A Review of the Design of Cone-Cylinder-Flare Geometries for Stability Analyses and Conventional/Quiet Wind Tunnel Tests

Abstract

In order to study the effects of pressure gradients, flow expansion, and recompression on the stability of hypersonic boundary-layers, axisymmetric cone-cylinder-flare configurations have been specifically designed for wind tunnel experiments. The objective is to create well-suited geometries for hypersonic laminar-turbulent transition analyses, while also adding the capability to generate attached and separated flows.
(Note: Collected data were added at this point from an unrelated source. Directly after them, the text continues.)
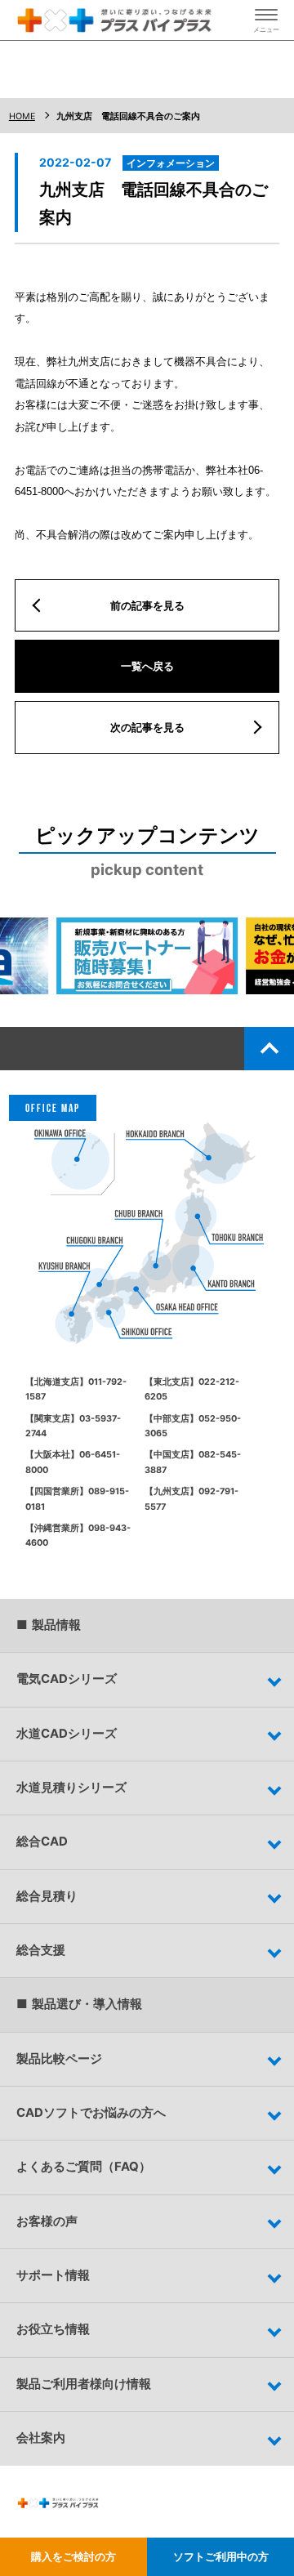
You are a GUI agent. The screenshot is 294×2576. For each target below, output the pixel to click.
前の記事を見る (147, 605)
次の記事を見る (147, 727)
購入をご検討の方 (73, 2556)
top (269, 1048)
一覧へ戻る (147, 665)
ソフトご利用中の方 (221, 2556)
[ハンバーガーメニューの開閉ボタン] (266, 20)
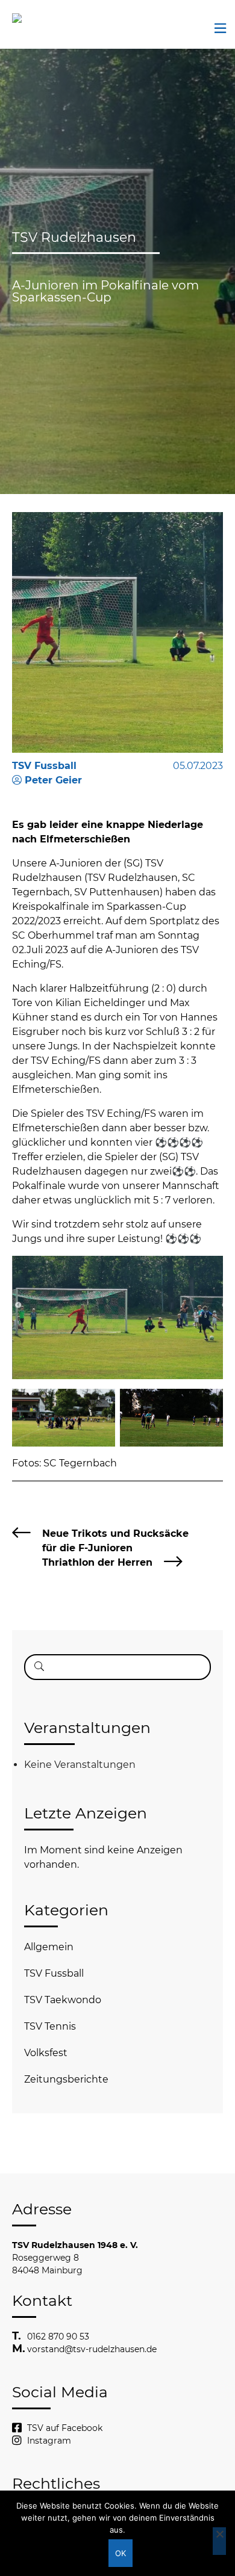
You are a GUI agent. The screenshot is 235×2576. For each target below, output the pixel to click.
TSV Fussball (54, 1973)
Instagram (49, 2440)
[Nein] (219, 2541)
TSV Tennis (50, 2026)
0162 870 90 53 (58, 2336)
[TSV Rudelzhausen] (33, 18)
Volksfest (45, 2053)
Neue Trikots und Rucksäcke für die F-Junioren (115, 1541)
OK (121, 2553)
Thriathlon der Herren (97, 1562)
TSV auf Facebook (64, 2428)
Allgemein (49, 1947)
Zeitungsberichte (66, 2079)
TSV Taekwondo (62, 2000)
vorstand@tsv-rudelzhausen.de (92, 2349)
After a thorough review of the aerodynamic flows obtained at Mach 6 and zero degree angle of attack in fully laminar conditions on each configuration, linear stability theory (LST) and linear parabolized stability equations (PSE) are used to predict the amplification rates of the boundary-layer disturbances for the case without flow separation since local stability analysis cannot handle highly non-parallel flows. For this attached flow case, the numerical stability results are compared to wind tunnel measurements obtained in the BAM6QT (Boeing AFOSR Mach-6 Quiet Tunnel). The semi-empirical method based on N-factor allows to correlate transition with the integrated growth of the linear instability waves. The influence of tunnel noise is also investigated, using conventional and quiet experiments.